It's not related to Chinese in specific, but in civilian air traffic, the lingua franca is specifically English[0]. The reason for this is because other languages leave too much room for interpretation. One incident not mentioned in that page that's worth bringing up is Korean Air Flight 801; the crew recognized an issue with the instruments quite a bit before the crash, but because the flight crew essentially was too polite in notifying the captain of the issue, the captain instead asserted authority with incomplete information, leading to the plane crashing[1].Language specificity and cultural encoding in those languages can have a pretty major impact on its clarity, especially in critical situation. Speaking a secondary language instead can avoid that sort of thing simply because being a non-native speaker, you'll be a good deal more blunt in that language.

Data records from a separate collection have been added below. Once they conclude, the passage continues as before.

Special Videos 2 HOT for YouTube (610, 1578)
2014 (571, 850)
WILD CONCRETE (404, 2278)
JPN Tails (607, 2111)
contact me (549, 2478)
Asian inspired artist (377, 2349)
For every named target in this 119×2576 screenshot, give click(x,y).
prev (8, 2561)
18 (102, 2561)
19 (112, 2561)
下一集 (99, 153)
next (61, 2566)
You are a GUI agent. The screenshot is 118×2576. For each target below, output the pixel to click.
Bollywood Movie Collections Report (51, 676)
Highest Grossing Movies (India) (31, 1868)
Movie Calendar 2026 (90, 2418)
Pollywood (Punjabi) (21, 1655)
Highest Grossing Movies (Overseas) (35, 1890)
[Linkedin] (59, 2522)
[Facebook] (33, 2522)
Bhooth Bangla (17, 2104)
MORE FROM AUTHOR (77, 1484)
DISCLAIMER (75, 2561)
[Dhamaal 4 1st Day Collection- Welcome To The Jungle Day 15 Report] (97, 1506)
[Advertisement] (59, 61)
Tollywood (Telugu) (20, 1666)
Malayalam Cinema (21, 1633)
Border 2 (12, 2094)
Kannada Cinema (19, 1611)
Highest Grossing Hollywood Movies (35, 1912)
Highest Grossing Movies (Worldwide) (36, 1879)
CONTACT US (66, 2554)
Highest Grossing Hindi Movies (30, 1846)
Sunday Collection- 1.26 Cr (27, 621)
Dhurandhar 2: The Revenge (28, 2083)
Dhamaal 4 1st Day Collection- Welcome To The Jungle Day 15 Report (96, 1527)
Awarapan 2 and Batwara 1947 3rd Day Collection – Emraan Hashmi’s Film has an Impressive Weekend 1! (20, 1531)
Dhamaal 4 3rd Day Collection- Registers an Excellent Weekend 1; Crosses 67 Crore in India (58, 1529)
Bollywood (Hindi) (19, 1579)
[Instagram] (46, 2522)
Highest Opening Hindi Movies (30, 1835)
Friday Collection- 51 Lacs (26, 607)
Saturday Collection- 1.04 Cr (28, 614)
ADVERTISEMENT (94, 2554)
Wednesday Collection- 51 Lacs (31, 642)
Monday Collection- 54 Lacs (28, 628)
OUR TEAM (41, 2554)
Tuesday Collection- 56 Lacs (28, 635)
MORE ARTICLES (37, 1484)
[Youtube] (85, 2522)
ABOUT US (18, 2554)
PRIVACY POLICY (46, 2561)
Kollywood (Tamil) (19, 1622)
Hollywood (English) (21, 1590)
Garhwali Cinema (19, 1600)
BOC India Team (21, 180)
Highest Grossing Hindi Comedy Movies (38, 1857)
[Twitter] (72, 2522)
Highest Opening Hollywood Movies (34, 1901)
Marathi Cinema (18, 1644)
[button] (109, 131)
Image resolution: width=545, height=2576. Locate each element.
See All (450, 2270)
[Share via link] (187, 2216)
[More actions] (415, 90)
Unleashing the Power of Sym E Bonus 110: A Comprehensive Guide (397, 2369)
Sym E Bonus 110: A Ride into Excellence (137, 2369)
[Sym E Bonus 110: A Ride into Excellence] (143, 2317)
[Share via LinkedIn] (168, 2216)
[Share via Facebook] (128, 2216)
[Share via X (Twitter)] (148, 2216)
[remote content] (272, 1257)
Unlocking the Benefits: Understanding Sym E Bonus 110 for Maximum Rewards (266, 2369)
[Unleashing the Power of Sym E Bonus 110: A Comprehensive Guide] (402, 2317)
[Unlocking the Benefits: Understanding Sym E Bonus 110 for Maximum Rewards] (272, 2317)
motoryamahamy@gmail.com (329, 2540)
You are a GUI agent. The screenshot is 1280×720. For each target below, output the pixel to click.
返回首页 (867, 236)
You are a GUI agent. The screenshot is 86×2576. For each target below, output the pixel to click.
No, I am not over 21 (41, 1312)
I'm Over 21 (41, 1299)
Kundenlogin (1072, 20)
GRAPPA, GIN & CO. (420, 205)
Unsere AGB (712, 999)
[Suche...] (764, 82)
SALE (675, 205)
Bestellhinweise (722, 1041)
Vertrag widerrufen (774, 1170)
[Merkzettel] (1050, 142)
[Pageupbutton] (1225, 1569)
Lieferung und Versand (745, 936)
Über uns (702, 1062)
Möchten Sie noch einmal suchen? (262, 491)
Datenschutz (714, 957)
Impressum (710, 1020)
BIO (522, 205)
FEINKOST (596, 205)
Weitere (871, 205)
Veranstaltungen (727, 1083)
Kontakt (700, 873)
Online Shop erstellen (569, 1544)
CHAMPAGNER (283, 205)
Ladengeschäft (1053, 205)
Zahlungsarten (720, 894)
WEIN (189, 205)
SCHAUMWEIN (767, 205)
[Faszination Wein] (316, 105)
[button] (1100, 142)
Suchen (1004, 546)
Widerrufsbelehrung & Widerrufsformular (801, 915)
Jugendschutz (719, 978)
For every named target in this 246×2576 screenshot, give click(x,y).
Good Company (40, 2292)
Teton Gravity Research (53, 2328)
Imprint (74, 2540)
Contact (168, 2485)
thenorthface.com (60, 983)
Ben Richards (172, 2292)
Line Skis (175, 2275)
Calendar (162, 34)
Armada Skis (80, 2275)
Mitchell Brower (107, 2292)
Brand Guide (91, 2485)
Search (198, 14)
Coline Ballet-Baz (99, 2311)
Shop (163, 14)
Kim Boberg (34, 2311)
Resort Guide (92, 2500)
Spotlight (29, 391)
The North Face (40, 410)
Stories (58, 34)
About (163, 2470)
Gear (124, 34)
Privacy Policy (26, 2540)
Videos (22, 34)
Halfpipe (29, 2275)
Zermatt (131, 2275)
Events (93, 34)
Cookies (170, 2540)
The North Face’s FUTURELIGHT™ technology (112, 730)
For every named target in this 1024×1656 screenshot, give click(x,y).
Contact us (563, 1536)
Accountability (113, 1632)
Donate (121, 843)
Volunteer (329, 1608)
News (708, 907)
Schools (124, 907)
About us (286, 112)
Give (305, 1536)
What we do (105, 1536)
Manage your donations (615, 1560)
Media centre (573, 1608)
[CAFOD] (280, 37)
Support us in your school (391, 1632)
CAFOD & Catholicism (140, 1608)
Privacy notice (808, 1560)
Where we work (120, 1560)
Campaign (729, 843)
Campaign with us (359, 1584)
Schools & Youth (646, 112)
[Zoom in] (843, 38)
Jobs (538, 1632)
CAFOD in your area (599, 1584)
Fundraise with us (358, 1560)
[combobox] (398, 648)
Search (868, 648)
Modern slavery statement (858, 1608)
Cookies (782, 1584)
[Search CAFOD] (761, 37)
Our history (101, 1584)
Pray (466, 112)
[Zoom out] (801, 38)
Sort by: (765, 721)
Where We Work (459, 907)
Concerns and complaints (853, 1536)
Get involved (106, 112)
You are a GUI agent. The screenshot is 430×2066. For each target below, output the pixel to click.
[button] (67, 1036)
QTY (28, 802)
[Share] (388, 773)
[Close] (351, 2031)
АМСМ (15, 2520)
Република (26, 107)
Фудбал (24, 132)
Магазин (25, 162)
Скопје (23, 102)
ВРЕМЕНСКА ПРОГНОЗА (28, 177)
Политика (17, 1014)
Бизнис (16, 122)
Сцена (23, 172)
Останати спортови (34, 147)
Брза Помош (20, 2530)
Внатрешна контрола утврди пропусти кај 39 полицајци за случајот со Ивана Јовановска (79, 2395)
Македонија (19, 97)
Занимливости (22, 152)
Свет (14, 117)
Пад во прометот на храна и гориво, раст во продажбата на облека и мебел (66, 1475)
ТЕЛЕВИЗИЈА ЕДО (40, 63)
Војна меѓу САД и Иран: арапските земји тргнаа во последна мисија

[0]: https://en.wikipedia.org/wiki/Aviation_English
[1]: https://en.wikipedia.org/wiki/Korean_Air_Flight_801
_jss|9 days ago
English is the language of aviation because in 1951 the countries with the most living pilots and aircraft spoke English. It is not because of any trait particular to English.
gwd|9 days ago
numpad0|9 days ago
There are few recordings of aircraft emergencies over Japan on YouTube. Two obvious things in those recordings are that local pilots drop pretense of speaking Engurish in almost any non-normal conditions, and that local ATCs are dangerously useless outside of normal conditions. There's nothing visibly helpful from using English in there.